_Exercise brief:_ Rewrite the data below as a numbered list with one item per line, leaving out the blank lines.
═══ Material for the task ═══
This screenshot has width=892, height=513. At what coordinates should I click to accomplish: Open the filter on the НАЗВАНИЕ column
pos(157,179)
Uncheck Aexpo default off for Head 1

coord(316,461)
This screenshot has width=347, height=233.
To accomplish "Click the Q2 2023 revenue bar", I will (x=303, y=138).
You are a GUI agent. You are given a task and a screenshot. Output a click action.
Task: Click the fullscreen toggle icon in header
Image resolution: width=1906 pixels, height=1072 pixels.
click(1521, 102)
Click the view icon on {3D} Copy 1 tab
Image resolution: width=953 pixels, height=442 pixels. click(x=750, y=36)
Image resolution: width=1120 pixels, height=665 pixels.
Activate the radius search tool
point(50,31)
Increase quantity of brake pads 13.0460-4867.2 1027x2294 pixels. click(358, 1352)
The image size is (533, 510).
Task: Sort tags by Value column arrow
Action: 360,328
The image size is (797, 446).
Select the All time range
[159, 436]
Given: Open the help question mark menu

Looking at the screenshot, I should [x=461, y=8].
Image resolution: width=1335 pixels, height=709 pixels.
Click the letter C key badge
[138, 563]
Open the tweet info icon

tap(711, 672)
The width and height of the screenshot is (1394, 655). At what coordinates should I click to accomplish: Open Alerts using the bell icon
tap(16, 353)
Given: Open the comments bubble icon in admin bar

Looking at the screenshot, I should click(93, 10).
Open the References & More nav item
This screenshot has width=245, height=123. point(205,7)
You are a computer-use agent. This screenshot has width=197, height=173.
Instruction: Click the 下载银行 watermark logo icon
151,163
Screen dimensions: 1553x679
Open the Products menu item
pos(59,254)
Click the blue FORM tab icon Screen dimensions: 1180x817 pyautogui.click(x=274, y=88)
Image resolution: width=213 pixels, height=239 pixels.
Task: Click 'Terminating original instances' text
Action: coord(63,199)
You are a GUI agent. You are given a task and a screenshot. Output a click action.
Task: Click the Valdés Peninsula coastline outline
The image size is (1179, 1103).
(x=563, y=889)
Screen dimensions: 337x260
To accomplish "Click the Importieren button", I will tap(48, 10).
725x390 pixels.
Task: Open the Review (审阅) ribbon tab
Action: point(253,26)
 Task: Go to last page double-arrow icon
═══
_Finished task:_
1. This screenshot has width=892, height=513. At what coordinates should I click to accomplish: Open the filter on the НАЗВАНИЕ column
2. pos(157,179)
3. Uncheck Aexpo default off for Head 1
4. coord(316,461)
5. This screenshot has width=347, height=233.
6. To accomplish "Click the Q2 2023 revenue bar", I will (x=303, y=138).
7. You are a GUI agent. You are given a task and a screenshot. Output a click action.
8. Task: Click the fullscreen toggle icon in header
9. Image resolution: width=1906 pixels, height=1072 pixels.
10. click(1521, 102)
11. Click the view icon on {3D} Copy 1 tab
12. Image resolution: width=953 pixels, height=442 pixels. click(x=750, y=36)
13. Image resolution: width=1120 pixels, height=665 pixels.
14. Activate the radius search tool
15. point(50,31)
16. Increase quantity of brake pads 13.0460-4867.2 1027x2294 pixels. click(358, 1352)
17. The image size is (533, 510).
18. Task: Sort tags by Value column arrow
19. Action: 360,328
20. The image size is (797, 446).
21. Select the All time range
22. [159, 436]
23. Given: Open the help question mark menu
24. Looking at the screenshot, I should [x=461, y=8].
25. Image resolution: width=1335 pixels, height=709 pixels.
26. Click the letter C key badge
27. [138, 563]
28. Open the tweet info icon
29. tap(711, 672)
30. The width and height of the screenshot is (1394, 655). At what coordinates should I click to accomplish: Open Alerts using the bell icon
31. tap(16, 353)
32. Given: Open the comments bubble icon in admin bar
33. Looking at the screenshot, I should click(93, 10).
34. Open the References & More nav item
35. This screenshot has width=245, height=123. point(205,7)
36. You are a computer-use agent. This screenshot has width=197, height=173.
37. Instruction: Click the 下载银行 watermark logo icon
38. 151,163
39. Screen dimensions: 1553x679
40. Open the Products menu item
41. pos(59,254)
42. Click the blue FORM tab icon Screen dimensions: 1180x817 pyautogui.click(x=274, y=88)
43. Image resolution: width=213 pixels, height=239 pixels.
44. Task: Click 'Terminating original instances' text
45. Action: coord(63,199)
46. You are a GUI agent. You are given a task and a screenshot. Output a click action.
47. Task: Click the Valdés Peninsula coastline outline
48. The image size is (1179, 1103).
49. (x=563, y=889)
50. Screen dimensions: 337x260
51. To accomplish "Click the Importieren button", I will tap(48, 10).
52. 725x390 pixels.
53. Task: Open the Review (审阅) ribbon tab
54. Action: point(253,26)
55.  Task: Go to last page double-arrow icon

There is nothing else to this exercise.